_Directions_
Find the line containing "Open the Магазин dropdown arrow" in the records below. Copy exactly that line and each one after it, ending at the line containing "Task: Click the U. Católica club logo", and nothing more.

*** Opening Listed entries ***

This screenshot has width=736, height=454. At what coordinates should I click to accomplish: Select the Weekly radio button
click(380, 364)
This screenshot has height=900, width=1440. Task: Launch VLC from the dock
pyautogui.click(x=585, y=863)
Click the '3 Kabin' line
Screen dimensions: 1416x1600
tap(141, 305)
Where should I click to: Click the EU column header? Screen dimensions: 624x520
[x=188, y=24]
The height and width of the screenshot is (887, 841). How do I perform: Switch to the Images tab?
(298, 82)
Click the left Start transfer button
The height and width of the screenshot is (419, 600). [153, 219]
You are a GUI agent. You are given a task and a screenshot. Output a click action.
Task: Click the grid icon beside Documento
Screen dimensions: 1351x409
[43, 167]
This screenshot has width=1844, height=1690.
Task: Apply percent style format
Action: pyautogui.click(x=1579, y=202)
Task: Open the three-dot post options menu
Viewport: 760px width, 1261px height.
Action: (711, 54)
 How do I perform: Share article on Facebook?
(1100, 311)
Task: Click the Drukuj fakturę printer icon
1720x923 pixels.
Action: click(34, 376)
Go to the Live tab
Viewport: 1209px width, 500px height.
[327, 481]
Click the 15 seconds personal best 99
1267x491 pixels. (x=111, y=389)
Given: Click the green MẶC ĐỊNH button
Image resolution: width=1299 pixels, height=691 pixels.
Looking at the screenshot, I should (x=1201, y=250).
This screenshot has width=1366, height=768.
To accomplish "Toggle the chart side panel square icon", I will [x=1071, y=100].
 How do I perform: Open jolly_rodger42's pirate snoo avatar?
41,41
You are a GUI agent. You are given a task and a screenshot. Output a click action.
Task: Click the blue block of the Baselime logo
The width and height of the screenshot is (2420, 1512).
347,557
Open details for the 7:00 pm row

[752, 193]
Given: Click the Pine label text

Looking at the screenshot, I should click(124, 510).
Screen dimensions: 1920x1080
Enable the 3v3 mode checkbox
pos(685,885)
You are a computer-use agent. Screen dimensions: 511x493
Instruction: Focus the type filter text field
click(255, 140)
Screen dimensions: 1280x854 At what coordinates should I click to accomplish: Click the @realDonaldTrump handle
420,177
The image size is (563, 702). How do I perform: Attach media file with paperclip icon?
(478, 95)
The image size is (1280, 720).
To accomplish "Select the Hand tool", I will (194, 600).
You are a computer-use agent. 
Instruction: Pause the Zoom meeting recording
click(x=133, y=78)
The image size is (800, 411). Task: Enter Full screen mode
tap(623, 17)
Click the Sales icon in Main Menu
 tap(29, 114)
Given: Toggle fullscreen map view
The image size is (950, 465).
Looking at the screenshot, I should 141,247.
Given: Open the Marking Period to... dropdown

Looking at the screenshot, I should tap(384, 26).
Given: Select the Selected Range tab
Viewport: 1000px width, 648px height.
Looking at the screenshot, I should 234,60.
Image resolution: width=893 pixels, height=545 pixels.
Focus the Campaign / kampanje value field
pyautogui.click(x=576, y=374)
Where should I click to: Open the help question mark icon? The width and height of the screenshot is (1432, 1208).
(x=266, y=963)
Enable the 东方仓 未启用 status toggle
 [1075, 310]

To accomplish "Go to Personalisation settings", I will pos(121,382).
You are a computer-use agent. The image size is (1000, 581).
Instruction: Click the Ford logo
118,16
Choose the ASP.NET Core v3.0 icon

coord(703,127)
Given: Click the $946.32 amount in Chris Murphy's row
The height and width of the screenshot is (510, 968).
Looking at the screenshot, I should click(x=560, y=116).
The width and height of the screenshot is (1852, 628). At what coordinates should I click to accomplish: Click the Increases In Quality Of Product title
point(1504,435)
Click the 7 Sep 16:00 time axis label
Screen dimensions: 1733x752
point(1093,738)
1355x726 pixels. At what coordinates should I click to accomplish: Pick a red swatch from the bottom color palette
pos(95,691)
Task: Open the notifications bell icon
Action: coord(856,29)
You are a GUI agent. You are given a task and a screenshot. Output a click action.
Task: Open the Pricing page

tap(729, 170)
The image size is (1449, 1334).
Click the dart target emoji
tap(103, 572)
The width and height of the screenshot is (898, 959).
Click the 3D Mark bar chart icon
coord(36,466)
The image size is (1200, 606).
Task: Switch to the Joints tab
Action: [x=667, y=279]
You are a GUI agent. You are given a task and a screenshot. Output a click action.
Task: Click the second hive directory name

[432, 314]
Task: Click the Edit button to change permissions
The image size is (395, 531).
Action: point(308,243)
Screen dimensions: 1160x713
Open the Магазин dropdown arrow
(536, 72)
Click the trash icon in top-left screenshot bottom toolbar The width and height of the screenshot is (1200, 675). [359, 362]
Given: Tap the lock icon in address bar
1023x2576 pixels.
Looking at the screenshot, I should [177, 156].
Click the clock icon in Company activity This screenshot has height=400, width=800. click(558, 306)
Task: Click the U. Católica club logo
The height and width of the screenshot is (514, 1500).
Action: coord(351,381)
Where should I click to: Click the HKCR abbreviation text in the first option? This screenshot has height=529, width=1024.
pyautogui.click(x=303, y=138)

*** Closing Listed entries ***

_Solution to this task_
Open the Магазин dropdown arrow
(536, 72)
Click the trash icon in top-left screenshot bottom toolbar The width and height of the screenshot is (1200, 675). [359, 362]
Given: Tap the lock icon in address bar
1023x2576 pixels.
Looking at the screenshot, I should [177, 156].
Click the clock icon in Company activity This screenshot has height=400, width=800. click(558, 306)
Task: Click the U. Católica club logo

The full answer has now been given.